Campo de la invención
La presente invención se refiere a un procedimiento de diagnóstico de las infecciones por estafilococos.
Antecedentes técnicos
Más de 10 millones de individuos en el mundo son portadores de prótesis osteo-articulares (cadera, rodilla, hombro) y este número aumenta regularmente debido al envejecimiento de la población y a los problemas de sobrepeso.
Las infecciones en prótesis articular (IPOA) son una de las principales complicaciones relacionadas con la colocación de una prótesis. Están asociadas a una morbilidad muy alta, ya que necesitan una o más reintervenciones, una larga antibioterapia, y provocan una desventaja funcional importante, frecuentemente prolongada. Las IPOA, en el 50 al 75% de los casos, están causadas por unas bacterias que pertenecen al género Staphylococcus. Una de las principales especies implicadas es S. aureus.
El diagnóstico de IPOA resulta de un haz de argumentos clínicos, paraclínicos y microbiológicos, que en ciertos casos no permiten alcanzar un diagnóstico seguro. El cultivo de extracciones sigue siendo la técnica de referencia que necesita un gesto invasivo y está sujeto a la contaminación bacteriana. Actualmente, no existe ninguna herramienta serológica para el diagnóstico y el seguimiento de IPOA.

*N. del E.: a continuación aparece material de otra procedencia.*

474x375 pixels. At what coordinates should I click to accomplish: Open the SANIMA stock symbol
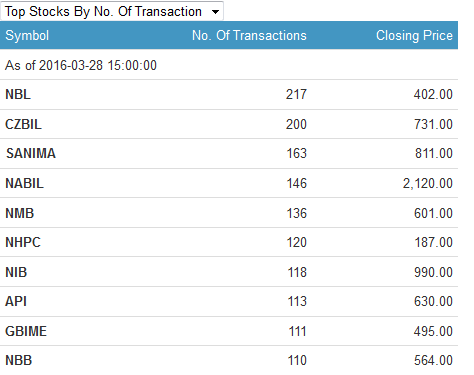pyautogui.click(x=31, y=153)
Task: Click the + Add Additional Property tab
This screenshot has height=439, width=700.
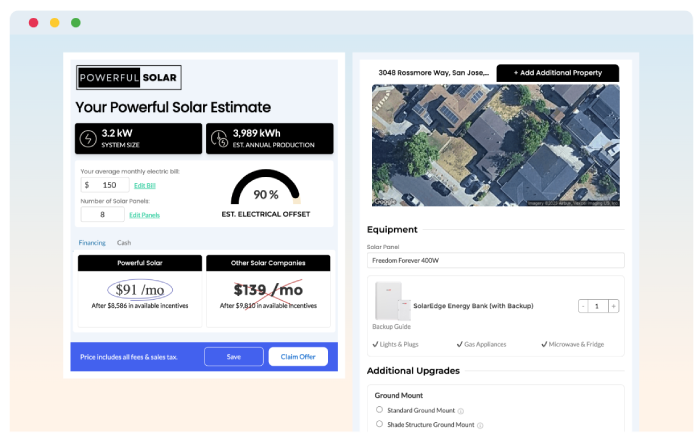Action: [557, 73]
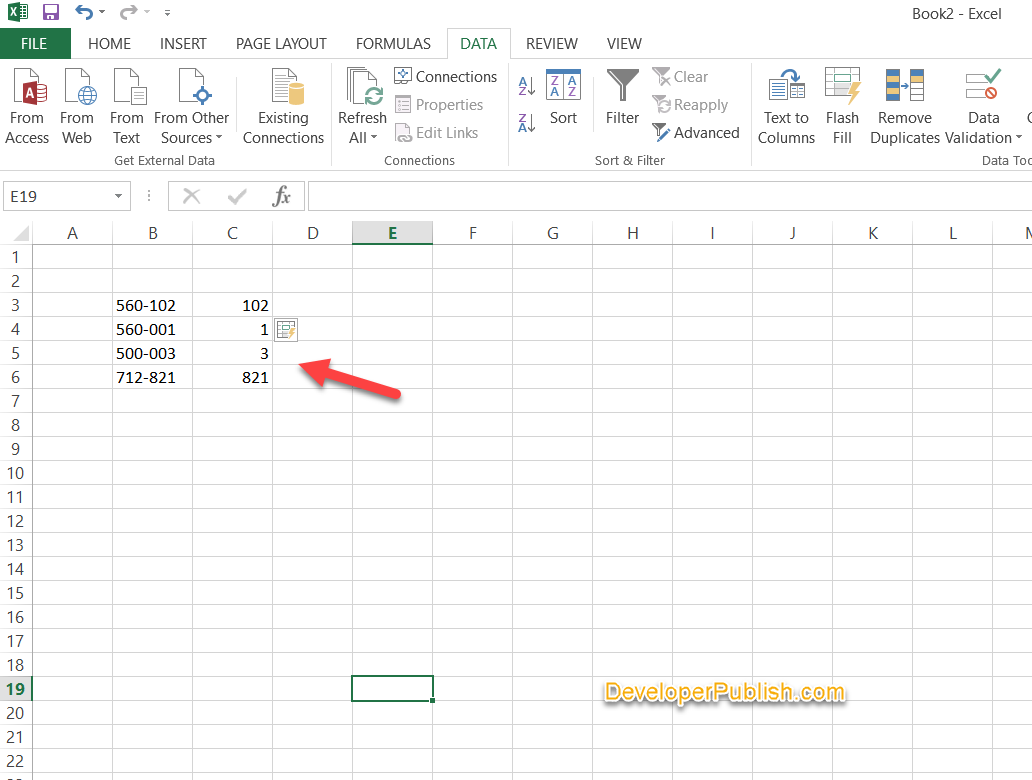Click Sort A to Z button
This screenshot has height=780, width=1032.
click(x=526, y=86)
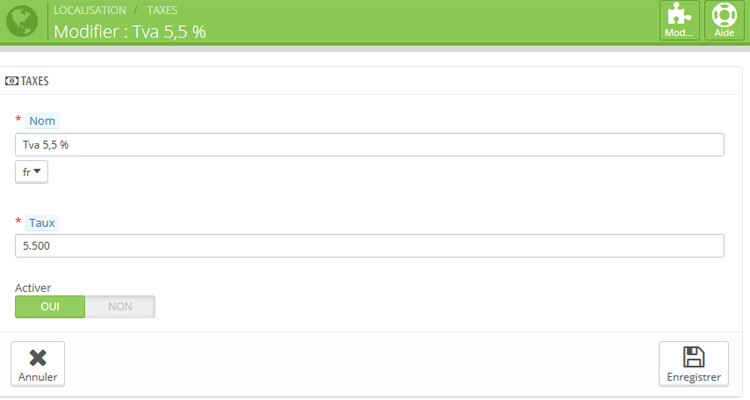Image resolution: width=750 pixels, height=400 pixels.
Task: Click the Annuler label to cancel
Action: 38,377
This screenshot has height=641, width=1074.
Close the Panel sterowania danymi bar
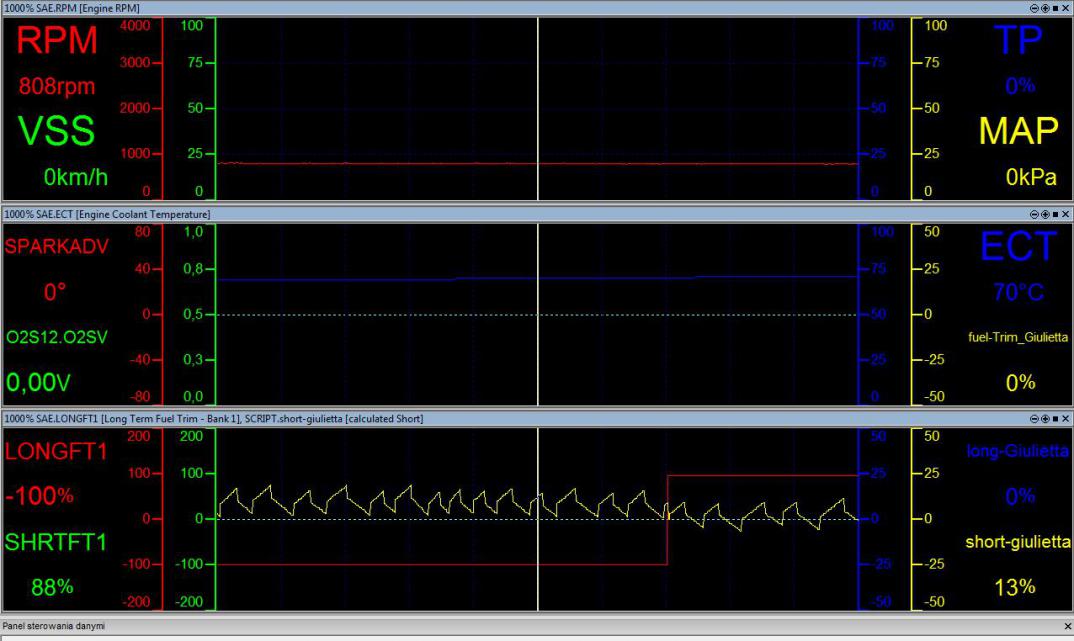(x=1066, y=625)
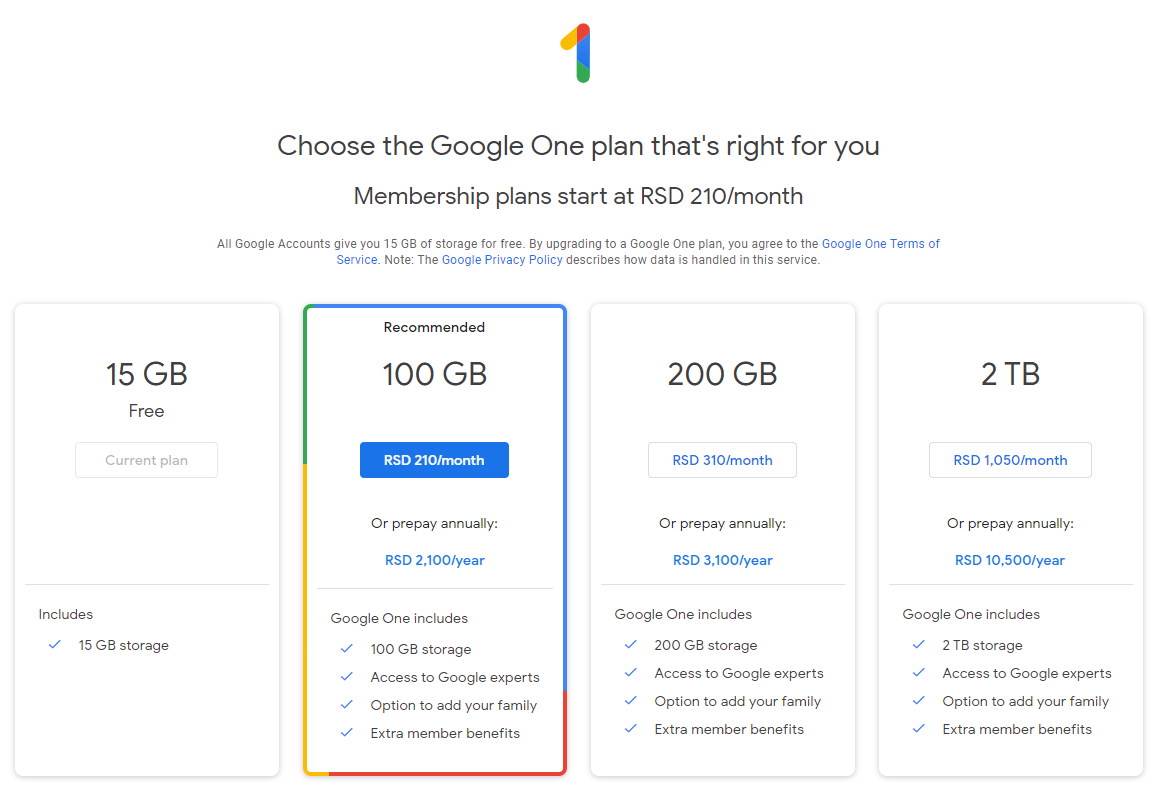Click the checkmark beside 2 TB storage
The width and height of the screenshot is (1162, 790).
tap(919, 645)
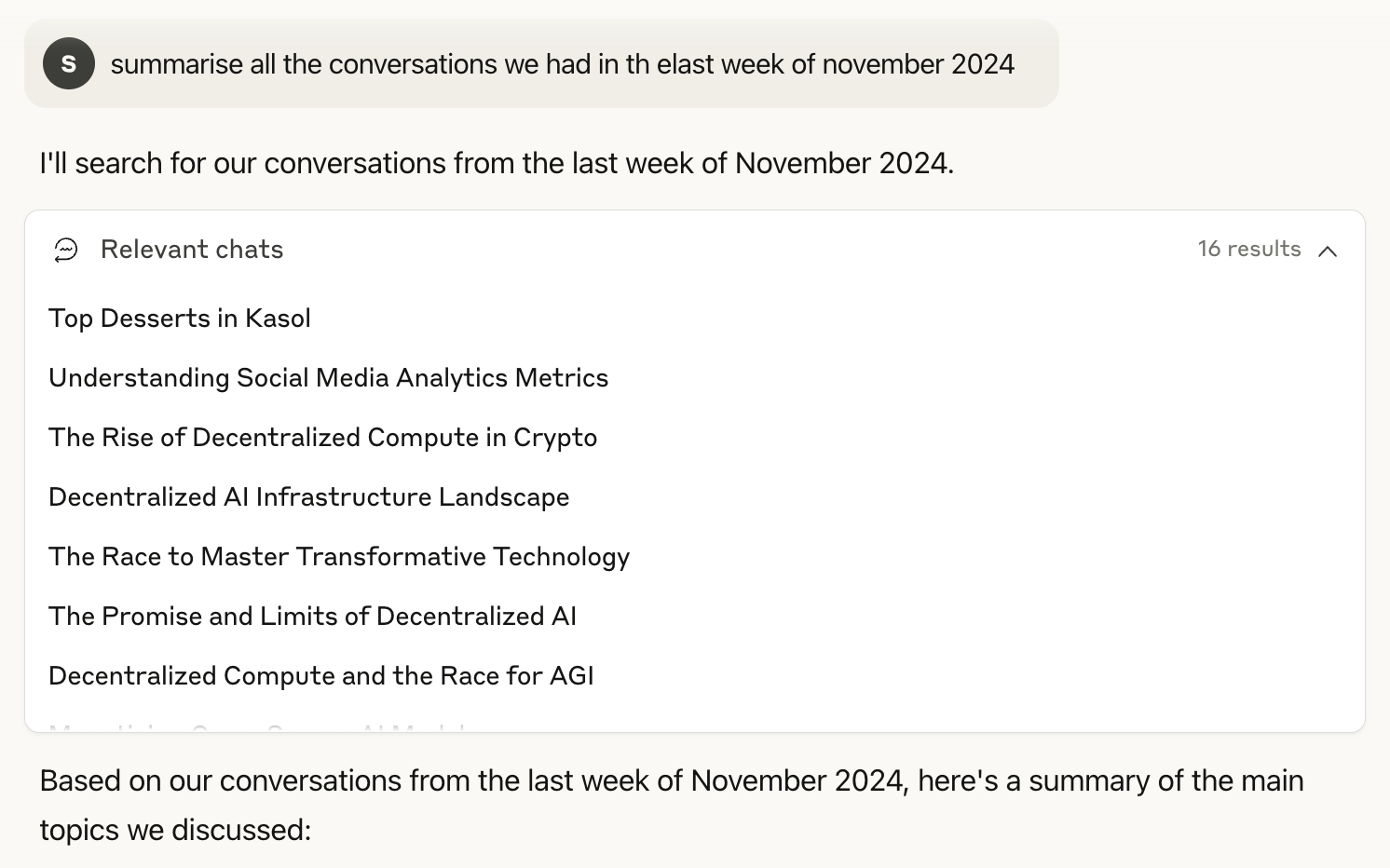1390x868 pixels.
Task: Click the 16 results count label
Action: coord(1248,250)
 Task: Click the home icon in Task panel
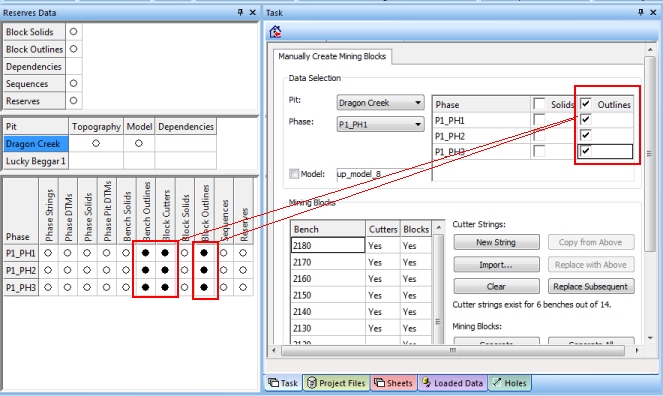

En la técnica anterior, se describen numerosas secuencias peptídicas y nucleotídicas procedentes de S. aureus. Así, POCSFALVI et al. Proteomics. Junio de 2008; 8(12):2462-76 ha identificado, con la ayuda de un enfoque proteómico, 119 exoproteínas de S. aureus. El documento WO 02/094868 describe 5642 secuencias nucleicas o peptídicas procedentes de S. aureus en el diagnóstico de una infección por S. aureus en un individuo. B. CHRISTENSSON et al. Acta Pathol Microbiol Immunol Scand B. octubre de 1983; 91(5):351-6 muestra que con respecto a unos individuos sanos, los pacientes que sufren de una infección por S. aureus tienen unos porcentajes mucho más elevados de anticuerpos dirigidos contra la toxina alfa-hemolisina procedente de S. aureus, que un grupo de pacientes que han desarrollado unas septicemias que no se deben a S. aureus, que tienen unos niveles de anticuerpos normales.
Resumen de la invención
El objetivo del estudio era identificar unos antígenos pertinentes para el serodiagnóstico de IPOA por S. aureus. Los inventores han procedido al análisis de la respuesta humoral anti-estafilocócica de pacientes que padecen IPOA por
s. aureus. El estudio se ha realizado mediante la técnica de inmunoproteoma a partir de las proteínas bacterianas segregadas en el medio extracelular. Se han estudiado en paralelo dos cepas de S. aureus resistente (SARM) y sensible (SASM) a la meticilina.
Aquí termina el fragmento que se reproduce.